Foster is the meteorologist in charge with the National Weather Service's Norman Forecast Office.
The Rocky Mountains funnel cold, dry air from Canada into this state. That air mixes with warm, moist air traveling north from the Gulf of Mexico. If the conditions mix with a southern-dipping jet stream providing upward vertical motion, tornadoes are possible.
"There's a favorable environment around this part of the country for big storms and damaging storms and they're going to continue and they're going to hit things," Foster said. "Where we live, from San Antonio along the I-35 corridor through the Dallas-Fort Worth Metroplex through Oklahoma City through Wichita, Kansas City up to Minneapolis, and all along that corridor in there, population just gets larger and larger and spreads out more and more and the frequency of the severe weather events is not changing, we don't think, one way or another.

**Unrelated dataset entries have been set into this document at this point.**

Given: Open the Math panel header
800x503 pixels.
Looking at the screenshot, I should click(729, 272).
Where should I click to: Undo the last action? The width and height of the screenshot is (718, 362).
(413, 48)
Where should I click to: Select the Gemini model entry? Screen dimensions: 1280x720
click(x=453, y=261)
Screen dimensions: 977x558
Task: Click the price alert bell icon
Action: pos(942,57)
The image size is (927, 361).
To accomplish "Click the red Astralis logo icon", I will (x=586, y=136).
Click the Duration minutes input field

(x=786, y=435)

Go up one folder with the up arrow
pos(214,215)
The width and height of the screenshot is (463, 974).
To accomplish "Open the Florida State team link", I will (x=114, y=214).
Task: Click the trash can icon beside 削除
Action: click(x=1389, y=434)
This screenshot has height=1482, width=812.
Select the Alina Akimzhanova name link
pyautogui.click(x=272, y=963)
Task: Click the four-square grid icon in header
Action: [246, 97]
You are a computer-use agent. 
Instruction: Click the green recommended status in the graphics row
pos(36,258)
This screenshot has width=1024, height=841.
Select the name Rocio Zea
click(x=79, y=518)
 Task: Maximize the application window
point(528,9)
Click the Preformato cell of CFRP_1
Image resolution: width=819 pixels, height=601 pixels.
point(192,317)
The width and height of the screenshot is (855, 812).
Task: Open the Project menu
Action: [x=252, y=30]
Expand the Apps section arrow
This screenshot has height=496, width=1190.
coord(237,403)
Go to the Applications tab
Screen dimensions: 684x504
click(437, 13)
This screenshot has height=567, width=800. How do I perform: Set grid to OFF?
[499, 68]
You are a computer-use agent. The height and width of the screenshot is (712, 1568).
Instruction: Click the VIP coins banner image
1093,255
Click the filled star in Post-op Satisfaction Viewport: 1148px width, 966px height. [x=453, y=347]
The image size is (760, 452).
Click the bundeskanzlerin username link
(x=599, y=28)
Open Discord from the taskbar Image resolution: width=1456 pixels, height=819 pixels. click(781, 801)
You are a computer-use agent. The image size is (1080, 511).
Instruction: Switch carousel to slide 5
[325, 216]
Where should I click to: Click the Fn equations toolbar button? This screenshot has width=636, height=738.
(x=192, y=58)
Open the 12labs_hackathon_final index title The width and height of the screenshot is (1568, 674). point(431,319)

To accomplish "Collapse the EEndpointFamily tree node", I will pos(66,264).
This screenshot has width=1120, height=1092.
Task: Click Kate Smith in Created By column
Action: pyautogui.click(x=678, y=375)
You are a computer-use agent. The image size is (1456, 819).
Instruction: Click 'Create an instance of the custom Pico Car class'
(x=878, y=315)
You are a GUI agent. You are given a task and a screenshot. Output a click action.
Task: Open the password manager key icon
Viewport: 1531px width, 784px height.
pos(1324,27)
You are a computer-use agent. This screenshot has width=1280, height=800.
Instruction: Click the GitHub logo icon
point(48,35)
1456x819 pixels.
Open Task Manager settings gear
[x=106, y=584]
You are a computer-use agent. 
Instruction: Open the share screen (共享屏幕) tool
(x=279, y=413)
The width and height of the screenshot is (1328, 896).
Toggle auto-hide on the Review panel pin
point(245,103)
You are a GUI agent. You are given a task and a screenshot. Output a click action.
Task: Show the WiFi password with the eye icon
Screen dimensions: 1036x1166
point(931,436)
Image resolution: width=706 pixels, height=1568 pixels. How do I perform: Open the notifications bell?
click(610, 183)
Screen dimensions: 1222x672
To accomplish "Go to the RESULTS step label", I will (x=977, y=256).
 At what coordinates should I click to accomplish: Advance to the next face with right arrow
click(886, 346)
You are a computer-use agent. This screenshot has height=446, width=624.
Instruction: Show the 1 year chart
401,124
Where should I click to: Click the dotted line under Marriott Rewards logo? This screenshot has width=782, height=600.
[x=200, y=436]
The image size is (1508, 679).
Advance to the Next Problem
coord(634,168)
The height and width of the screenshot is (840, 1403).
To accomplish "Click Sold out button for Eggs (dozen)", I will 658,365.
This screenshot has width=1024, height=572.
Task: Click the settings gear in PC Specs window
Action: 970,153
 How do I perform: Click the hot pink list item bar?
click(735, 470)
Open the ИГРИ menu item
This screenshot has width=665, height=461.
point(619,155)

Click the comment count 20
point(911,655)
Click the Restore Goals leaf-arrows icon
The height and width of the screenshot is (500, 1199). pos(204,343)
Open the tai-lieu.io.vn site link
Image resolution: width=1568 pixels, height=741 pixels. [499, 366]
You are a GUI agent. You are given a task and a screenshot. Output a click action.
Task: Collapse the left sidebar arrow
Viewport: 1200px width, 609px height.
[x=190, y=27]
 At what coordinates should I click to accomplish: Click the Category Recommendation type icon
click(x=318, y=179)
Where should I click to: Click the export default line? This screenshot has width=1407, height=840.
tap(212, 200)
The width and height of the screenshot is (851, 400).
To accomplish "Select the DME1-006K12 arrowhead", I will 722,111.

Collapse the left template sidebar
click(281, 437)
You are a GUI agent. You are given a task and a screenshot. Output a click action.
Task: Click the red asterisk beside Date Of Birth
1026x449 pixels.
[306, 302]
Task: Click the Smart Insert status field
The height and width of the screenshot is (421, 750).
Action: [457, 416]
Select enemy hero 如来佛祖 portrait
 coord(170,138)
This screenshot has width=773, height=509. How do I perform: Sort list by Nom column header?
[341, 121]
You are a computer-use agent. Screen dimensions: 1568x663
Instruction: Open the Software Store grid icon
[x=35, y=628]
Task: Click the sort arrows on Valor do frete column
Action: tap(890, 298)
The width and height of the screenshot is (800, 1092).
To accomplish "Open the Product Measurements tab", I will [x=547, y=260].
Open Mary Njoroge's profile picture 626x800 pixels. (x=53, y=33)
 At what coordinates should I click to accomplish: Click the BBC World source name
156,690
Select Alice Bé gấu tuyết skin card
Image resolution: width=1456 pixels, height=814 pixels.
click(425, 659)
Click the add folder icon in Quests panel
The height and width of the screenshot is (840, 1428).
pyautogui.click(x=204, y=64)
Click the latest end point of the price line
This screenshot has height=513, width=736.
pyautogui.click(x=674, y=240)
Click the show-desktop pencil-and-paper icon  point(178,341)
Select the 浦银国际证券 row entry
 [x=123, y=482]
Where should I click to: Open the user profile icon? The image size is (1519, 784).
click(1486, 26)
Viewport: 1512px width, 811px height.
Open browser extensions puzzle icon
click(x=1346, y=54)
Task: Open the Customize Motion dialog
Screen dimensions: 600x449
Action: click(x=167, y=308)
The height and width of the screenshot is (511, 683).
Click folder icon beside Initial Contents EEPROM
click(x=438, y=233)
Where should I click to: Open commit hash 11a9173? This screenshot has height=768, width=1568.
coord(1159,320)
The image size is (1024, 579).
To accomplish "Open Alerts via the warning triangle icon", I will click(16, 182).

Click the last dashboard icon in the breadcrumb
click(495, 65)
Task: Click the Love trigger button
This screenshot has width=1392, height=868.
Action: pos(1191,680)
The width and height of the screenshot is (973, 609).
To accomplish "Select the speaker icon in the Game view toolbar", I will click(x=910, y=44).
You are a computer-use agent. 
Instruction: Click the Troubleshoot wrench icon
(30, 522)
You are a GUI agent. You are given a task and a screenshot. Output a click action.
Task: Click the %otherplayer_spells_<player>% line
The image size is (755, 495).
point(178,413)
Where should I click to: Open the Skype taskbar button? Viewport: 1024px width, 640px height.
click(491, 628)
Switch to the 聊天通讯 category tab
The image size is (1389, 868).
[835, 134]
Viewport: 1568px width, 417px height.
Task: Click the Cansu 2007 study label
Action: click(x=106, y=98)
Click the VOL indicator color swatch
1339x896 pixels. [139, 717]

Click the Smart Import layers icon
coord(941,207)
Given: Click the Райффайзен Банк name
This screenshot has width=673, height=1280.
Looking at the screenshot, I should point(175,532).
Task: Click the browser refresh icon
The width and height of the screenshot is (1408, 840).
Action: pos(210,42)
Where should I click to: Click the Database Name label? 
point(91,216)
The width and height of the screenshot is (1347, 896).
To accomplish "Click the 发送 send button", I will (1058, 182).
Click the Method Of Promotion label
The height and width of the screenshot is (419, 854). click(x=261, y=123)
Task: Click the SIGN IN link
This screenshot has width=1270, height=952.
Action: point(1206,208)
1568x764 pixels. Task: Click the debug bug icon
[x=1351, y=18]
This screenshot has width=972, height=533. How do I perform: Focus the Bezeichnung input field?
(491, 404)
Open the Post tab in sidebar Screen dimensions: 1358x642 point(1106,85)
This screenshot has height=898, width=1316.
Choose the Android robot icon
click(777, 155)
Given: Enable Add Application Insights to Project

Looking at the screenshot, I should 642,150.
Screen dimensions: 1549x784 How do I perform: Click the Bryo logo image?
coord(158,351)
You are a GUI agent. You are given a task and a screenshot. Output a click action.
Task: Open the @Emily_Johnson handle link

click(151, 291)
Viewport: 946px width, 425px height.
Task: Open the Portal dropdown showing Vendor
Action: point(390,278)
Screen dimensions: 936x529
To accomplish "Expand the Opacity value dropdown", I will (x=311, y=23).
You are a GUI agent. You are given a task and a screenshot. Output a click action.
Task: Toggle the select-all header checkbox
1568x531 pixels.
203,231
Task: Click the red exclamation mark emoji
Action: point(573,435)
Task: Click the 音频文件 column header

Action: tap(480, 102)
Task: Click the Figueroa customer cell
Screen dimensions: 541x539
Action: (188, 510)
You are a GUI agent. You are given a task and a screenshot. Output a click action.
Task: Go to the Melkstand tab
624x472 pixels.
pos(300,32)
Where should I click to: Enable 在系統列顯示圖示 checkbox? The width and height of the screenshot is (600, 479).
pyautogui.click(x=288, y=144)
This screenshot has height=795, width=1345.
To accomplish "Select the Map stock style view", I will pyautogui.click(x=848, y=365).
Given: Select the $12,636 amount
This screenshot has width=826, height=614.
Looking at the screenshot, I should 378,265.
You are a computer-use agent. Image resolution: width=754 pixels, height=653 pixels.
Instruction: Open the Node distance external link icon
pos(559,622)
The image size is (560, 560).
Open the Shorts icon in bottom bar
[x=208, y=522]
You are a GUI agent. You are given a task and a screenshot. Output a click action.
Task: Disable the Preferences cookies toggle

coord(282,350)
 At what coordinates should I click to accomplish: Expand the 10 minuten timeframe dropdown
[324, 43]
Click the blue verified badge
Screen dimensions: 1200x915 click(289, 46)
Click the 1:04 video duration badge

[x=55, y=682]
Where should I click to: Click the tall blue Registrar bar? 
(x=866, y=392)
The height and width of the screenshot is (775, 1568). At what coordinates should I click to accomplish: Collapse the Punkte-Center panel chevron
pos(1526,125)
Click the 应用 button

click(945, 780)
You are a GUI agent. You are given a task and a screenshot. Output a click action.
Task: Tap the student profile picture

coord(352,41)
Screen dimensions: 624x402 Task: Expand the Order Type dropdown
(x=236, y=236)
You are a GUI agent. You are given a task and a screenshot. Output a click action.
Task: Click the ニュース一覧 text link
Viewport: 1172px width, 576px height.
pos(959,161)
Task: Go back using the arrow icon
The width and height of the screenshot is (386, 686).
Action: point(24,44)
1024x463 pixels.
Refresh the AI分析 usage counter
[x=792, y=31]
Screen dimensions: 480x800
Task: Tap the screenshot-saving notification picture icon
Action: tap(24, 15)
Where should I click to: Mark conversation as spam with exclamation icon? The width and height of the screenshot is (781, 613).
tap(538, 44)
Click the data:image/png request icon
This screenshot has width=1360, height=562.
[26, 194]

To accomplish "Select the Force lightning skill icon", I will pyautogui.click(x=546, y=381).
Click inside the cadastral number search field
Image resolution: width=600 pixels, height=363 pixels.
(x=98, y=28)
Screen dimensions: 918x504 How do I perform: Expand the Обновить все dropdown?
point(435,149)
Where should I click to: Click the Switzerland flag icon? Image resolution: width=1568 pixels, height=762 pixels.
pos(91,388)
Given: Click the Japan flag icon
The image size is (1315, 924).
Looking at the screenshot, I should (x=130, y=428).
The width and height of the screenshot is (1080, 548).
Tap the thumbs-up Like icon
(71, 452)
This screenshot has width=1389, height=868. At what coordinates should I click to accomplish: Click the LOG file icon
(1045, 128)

"The targets are just growing and growing and growing. And it's just a matter of when something's going to hit."
Then the "when" philosophy in Foster comes out.
"It's not if, every place is going to get hit by something along there, at some point in time," Foster said, "so it's a matter of when."
However instead of fearing, he favors respecting tornadoes by planning.
How they prepare
Foster said the National Weather Service prepares in a variety of ways. Meteorologists travel to many communities to meet and work with local emergency managers and to provide training for storm spotters. Several of those same officials also make visits to the National Weather Center for training and to familiarize themselves with the information needed during severe weather.